====== Input data ======
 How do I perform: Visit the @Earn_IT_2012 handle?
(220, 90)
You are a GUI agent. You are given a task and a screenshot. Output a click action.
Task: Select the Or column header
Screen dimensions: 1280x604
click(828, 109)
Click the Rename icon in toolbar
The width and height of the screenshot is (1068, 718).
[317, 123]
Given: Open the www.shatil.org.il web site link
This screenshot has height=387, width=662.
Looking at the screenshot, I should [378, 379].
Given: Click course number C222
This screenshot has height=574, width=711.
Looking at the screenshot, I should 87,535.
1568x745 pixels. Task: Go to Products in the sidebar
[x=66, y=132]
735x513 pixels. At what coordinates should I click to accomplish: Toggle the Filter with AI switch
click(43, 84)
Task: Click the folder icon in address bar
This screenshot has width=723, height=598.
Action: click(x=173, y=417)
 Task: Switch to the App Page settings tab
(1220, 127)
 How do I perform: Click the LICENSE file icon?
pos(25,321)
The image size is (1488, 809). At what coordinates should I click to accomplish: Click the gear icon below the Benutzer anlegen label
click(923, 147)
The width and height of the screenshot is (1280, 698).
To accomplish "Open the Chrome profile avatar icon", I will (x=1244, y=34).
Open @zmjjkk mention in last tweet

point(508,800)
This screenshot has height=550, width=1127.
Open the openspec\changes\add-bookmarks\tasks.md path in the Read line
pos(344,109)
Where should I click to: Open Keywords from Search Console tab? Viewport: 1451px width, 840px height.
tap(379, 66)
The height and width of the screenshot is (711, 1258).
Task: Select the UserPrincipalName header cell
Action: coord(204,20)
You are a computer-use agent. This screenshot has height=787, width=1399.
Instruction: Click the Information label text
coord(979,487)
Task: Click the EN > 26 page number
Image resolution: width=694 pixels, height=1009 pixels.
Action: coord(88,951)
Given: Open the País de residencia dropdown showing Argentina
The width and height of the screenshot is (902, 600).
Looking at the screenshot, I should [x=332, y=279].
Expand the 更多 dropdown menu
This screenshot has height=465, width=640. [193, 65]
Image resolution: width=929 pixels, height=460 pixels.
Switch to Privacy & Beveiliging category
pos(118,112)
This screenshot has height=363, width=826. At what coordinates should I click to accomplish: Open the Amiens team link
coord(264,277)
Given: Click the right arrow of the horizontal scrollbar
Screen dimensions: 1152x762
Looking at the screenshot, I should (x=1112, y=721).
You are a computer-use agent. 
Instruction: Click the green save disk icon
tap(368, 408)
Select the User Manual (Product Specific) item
======
Nothing but the lines from the one with "Image resolution: width=929" through the final line of the records may appear in the answer, and each must be transcribed exactly.

* _Result below_:
Image resolution: width=929 pixels, height=460 pixels.
Switch to Privacy & Beveiliging category
pos(118,112)
This screenshot has height=363, width=826. At what coordinates should I click to accomplish: Open the Amiens team link
coord(264,277)
Given: Click the right arrow of the horizontal scrollbar
Screen dimensions: 1152x762
Looking at the screenshot, I should (x=1112, y=721).
You are a computer-use agent. 
Instruction: Click the green save disk icon
tap(368, 408)
Select the User Manual (Product Specific) item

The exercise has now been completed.